Als Sigg am Tag vor der Schließung noch einmal in Markdorf vorbeischaut, brummt der Laden. Im hinteren Teil stehen leere Kartons, die Metallstangen sind bereits abgebaut. Vorne hängen die verbliebenen Artikel, Fußballschuhe, Trekkinghosen, Fleece-Pullis und knallrote Werbetafeln schreien den Kunden entgegen: „70 Prozent auf restlos alles“.

Alles muss raus: Räumungsverkauf in einem Sport- und Modegeschäft in Markdorf am Bodensee Quelle: Wolf Heider-Sawall für WirtschaftsWoche

Sigg nickt zufrieden. Viel Ware ist nicht mehr da. Insgesamt haben die Kauderers in der Ausverkaufsphase mehr Umsatz erzielt als sonst in einem halben Jahr.
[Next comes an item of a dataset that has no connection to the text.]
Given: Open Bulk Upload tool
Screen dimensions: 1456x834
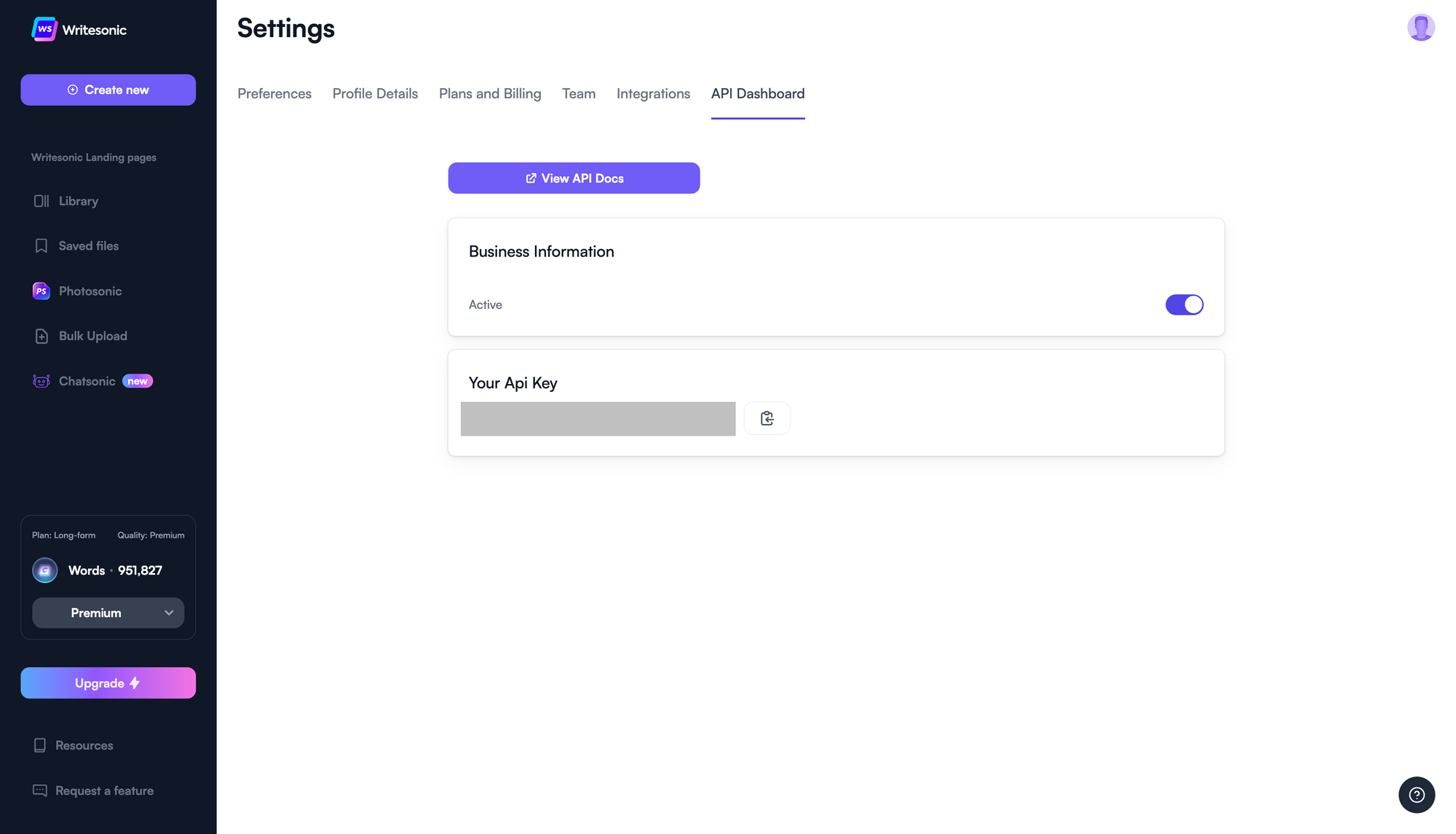Looking at the screenshot, I should [93, 336].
Doch die letzten Tage seien hart gewesen, sagt Alexander Kauderer. Zwei Frauen hätten sich im Streit um die letzten Hosen fast geprügelt. Viele Kunden würden ihre Einkäufe auf den Verkaufstresen knallen und über die „hohen Preise“ stöhnen. Selbst ein Bekannter hätte sich bei ihm per WhatsApp gemeldet, um auszuloten, ob sich nicht doch noch ein paar Cent sparen lassen. „Ich hasse die 70-Prozent-Phase“, sagt sogar Sigg. Das Publikum verändere sich. „Alle Kunden kaufen nur noch den Rabatt, es geht nicht mehr um die Ware.“

Als der letzte Verkaufstag anbricht, überwiegt deshalb die Erleichterung. Schon kurz nach neun ist der Laden gut besucht. Eine Mutter probiert mit ihrer Tochter Schuhe an, „die sind zu groß“, stellt sie fest und packt sie trotzdem ein. Ein Rentnerpaar dreht vollbepackt mit Sportzeug Richtung Kasse ab. Neun Stunden geht es so. Dann schließt der Laden. Sigg ist zufrieden mit dem Ergebnis.

Als er die endgültigen Umsatzzahlen aus Markdorf bekommt, ist er schon unterwegs zum nächsten Einsatzort. Ein weiterer Ausverkauf beginnt.